• TASK MATERIAL:
::::::::
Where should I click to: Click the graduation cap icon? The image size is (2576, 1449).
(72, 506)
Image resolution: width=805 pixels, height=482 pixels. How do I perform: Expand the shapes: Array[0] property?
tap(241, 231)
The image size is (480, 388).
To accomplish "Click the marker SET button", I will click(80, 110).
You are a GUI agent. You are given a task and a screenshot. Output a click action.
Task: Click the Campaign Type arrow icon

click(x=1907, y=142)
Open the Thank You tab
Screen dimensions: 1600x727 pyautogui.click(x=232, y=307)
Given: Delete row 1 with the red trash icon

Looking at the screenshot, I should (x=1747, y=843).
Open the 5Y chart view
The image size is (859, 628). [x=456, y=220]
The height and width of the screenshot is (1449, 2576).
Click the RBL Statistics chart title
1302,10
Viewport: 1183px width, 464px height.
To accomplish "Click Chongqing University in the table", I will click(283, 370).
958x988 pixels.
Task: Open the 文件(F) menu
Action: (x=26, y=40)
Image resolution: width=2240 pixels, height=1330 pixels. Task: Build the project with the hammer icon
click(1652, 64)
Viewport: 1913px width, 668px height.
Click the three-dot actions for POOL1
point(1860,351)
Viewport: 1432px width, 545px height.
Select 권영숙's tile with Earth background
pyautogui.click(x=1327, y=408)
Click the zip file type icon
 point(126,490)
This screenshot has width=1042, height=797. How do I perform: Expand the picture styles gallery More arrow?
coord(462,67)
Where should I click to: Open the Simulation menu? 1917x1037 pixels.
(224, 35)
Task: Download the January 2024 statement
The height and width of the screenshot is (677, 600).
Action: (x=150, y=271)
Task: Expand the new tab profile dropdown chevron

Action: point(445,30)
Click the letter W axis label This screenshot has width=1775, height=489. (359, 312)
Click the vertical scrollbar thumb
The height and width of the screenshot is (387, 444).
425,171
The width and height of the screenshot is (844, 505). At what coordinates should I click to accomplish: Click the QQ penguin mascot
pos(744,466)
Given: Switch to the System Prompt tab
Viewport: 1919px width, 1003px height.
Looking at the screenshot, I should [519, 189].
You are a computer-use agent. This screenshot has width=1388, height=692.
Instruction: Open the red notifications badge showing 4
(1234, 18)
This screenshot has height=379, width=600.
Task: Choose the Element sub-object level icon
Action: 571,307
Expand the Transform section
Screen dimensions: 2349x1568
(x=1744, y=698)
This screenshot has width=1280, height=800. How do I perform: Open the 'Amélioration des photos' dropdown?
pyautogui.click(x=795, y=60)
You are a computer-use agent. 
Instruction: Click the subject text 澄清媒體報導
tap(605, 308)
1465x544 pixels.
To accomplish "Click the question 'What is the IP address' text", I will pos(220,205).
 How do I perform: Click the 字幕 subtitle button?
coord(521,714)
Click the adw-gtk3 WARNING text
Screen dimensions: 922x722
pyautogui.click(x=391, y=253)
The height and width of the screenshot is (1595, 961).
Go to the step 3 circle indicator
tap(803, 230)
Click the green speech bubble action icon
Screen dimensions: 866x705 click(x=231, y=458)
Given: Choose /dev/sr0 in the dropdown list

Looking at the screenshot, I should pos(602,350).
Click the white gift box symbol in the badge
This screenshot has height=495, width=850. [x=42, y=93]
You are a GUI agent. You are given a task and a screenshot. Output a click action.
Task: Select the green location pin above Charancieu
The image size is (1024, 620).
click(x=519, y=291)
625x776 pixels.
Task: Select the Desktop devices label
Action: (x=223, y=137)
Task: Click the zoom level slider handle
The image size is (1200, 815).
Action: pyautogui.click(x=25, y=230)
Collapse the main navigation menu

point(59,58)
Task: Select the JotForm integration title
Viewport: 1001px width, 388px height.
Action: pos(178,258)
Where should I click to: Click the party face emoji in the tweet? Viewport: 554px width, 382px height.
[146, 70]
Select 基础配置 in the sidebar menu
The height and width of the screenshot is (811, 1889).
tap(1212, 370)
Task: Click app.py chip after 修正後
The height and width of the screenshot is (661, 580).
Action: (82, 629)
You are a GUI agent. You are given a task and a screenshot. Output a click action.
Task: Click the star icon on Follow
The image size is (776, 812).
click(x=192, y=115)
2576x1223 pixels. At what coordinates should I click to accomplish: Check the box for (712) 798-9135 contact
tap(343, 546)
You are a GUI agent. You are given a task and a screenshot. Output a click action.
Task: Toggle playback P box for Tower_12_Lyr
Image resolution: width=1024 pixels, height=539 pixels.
::::::::
• YOUR INSTRUCTIONS: Copy the data above line for line, with no changes.

• ANSWER:
Where should I click to: Click the graduation cap icon? The image size is (2576, 1449).
(72, 506)
Image resolution: width=805 pixels, height=482 pixels. How do I perform: Expand the shapes: Array[0] property?
tap(241, 231)
The image size is (480, 388).
To accomplish "Click the marker SET button", I will click(80, 110).
You are a GUI agent. You are given a task and a screenshot. Output a click action.
Task: Click the Campaign Type arrow icon

click(x=1907, y=142)
Open the Thank You tab
Screen dimensions: 1600x727 pyautogui.click(x=232, y=307)
Given: Delete row 1 with the red trash icon

Looking at the screenshot, I should (x=1747, y=843).
Open the 5Y chart view
The image size is (859, 628). [x=456, y=220]
The height and width of the screenshot is (1449, 2576).
Click the RBL Statistics chart title
1302,10
Viewport: 1183px width, 464px height.
To accomplish "Click Chongqing University in the table", I will click(283, 370).
958x988 pixels.
Task: Open the 文件(F) menu
Action: (x=26, y=40)
Image resolution: width=2240 pixels, height=1330 pixels. Task: Build the project with the hammer icon
click(1652, 64)
Viewport: 1913px width, 668px height.
Click the three-dot actions for POOL1
point(1860,351)
Viewport: 1432px width, 545px height.
Select 권영숙's tile with Earth background
pyautogui.click(x=1327, y=408)
Click the zip file type icon
 point(126,490)
This screenshot has width=1042, height=797. How do I perform: Expand the picture styles gallery More arrow?
coord(462,67)
Where should I click to: Open the Simulation menu? 1917x1037 pixels.
(224, 35)
Task: Download the January 2024 statement
The height and width of the screenshot is (677, 600).
Action: (x=150, y=271)
Task: Expand the new tab profile dropdown chevron

Action: point(445,30)
Click the letter W axis label This screenshot has width=1775, height=489. (359, 312)
Click the vertical scrollbar thumb
The height and width of the screenshot is (387, 444).
425,171
The width and height of the screenshot is (844, 505). At what coordinates should I click to accomplish: Click the QQ penguin mascot
pos(744,466)
Given: Switch to the System Prompt tab
Viewport: 1919px width, 1003px height.
Looking at the screenshot, I should [519, 189].
You are a computer-use agent. This screenshot has width=1388, height=692.
Instruction: Open the red notifications badge showing 4
(1234, 18)
This screenshot has height=379, width=600.
Task: Choose the Element sub-object level icon
Action: 571,307
Expand the Transform section
Screen dimensions: 2349x1568
(x=1744, y=698)
This screenshot has width=1280, height=800. How do I perform: Open the 'Amélioration des photos' dropdown?
pyautogui.click(x=795, y=60)
You are a computer-use agent. 
Instruction: Click the subject text 澄清媒體報導
tap(605, 308)
1465x544 pixels.
To accomplish "Click the question 'What is the IP address' text", I will pos(220,205).
 How do I perform: Click the 字幕 subtitle button?
coord(521,714)
Click the adw-gtk3 WARNING text
Screen dimensions: 922x722
pyautogui.click(x=391, y=253)
The height and width of the screenshot is (1595, 961).
Go to the step 3 circle indicator
tap(803, 230)
Click the green speech bubble action icon
Screen dimensions: 866x705 click(x=231, y=458)
Given: Choose /dev/sr0 in the dropdown list

Looking at the screenshot, I should pos(602,350).
Click the white gift box symbol in the badge
This screenshot has height=495, width=850. [x=42, y=93]
You are a GUI agent. You are given a task and a screenshot. Output a click action.
Task: Select the green location pin above Charancieu
The image size is (1024, 620).
click(x=519, y=291)
625x776 pixels.
Task: Select the Desktop devices label
Action: (x=223, y=137)
Task: Click the zoom level slider handle
The image size is (1200, 815).
Action: pyautogui.click(x=25, y=230)
Collapse the main navigation menu

point(59,58)
Task: Select the JotForm integration title
Viewport: 1001px width, 388px height.
Action: pos(178,258)
Where should I click to: Click the party face emoji in the tweet? Viewport: 554px width, 382px height.
[146, 70]
Select 基础配置 in the sidebar menu
The height and width of the screenshot is (811, 1889).
tap(1212, 370)
Task: Click app.py chip after 修正後
The height and width of the screenshot is (661, 580).
Action: (82, 629)
You are a GUI agent. You are given a task and a screenshot. Output a click action.
Task: Click the star icon on Follow
The image size is (776, 812).
click(x=192, y=115)
2576x1223 pixels. At what coordinates should I click to accomplish: Check the box for (712) 798-9135 contact
tap(343, 546)
You are a GUI agent. You are given a task and a screenshot. Output a click action.
Task: Toggle playback P box for Tower_12_Lyr
Image resolution: width=1024 pixels, height=539 pixels.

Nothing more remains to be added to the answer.